Normalization of the Matter Power Spectrum via Higher-Order Angular Correlations of Luminous Red Galaxies

TL;DR

This paper introduces a new method using higher-order angular correlations of luminous red galaxies to measure the matter power spectrum normalization parameter $\sigma_8$, validated with simulations and applied to SDSS data.

Contribution

The novel technique links second-order bias dependence on $\sigma_8$ to angular correlation functions, providing a new way to measure $\sigma_8$ from galaxy surveys.

Findings

Validated method on Millennium Simulation with negligible bias.

Measured $\sigma_8$ from SDSS LRGs with ~10% accuracy.

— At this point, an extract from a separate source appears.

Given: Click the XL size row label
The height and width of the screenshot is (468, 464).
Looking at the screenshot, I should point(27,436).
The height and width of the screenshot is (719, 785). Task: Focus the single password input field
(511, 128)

Consistent $\sigma_8$ results across different redshift bins.

Abstract

We present a novel technique to measure $\sigma_8$, by measuring the dependence of the second-order bias of a density field on $\sigma_8$ using two separate techniques. Each technique employs area-averaged angular correlation functions ($\bar{\omega}_N$), one relying on the shape of $\bar{\omega}_2$, the other relying on the amplitude of $s_3$ ($s_3 =\bar{\omega}_3/\bar{\omega}_2^2$). We confirm the validity of the method by testing it on a mock catalog drawn from Millennium Simulation data and finding $\sigma_8^{measured}- \sigma_8^{true} = -0.002 \pm 0.062$. We create a catalog of photometrically selected LRGs from SDSS DR5 and separate it into three distinct data sets by photometric redshift, with median redshifts of 0.47, 0.53, and 0.61. Measurements of $c_2$, and $\sigma_8$ are made for each data set, assuming flat geometry and WMAP3 best-fit priors on $\Omega_m$, $h$, and $\Gamma$. We find, with increasing redshfit, $c_2 = 0.09 \pm 0.04$, $0.09 \pm 0.05$, and $0.09 \pm 0.03$ and $\sigma_8 = 0.78 \pm 0.08$, $0.80 \pm 0.09$, and $0.80 \pm 0.09$. We combine these three consistent $\sigma_8$ measurements to produce the result $\sigma_8 = 0.79 \pm 0.05$. Allowing the parameters $\Omega_m$, $h$, and $\Gamma$ to vary within their WMAP3 1$\sigma$ error, we find that the best-fit $\sigma_8$ does not change by more than 8% and we are thus confident our measurement is accurate to within 10%. We anticipate that future surveys, such as Pan-STARRS, DES, and LSST, will be able to employ this method to measure $\sigma_8$ to great precision, and will serve as an important check, complementary, on the values determined via more established methods.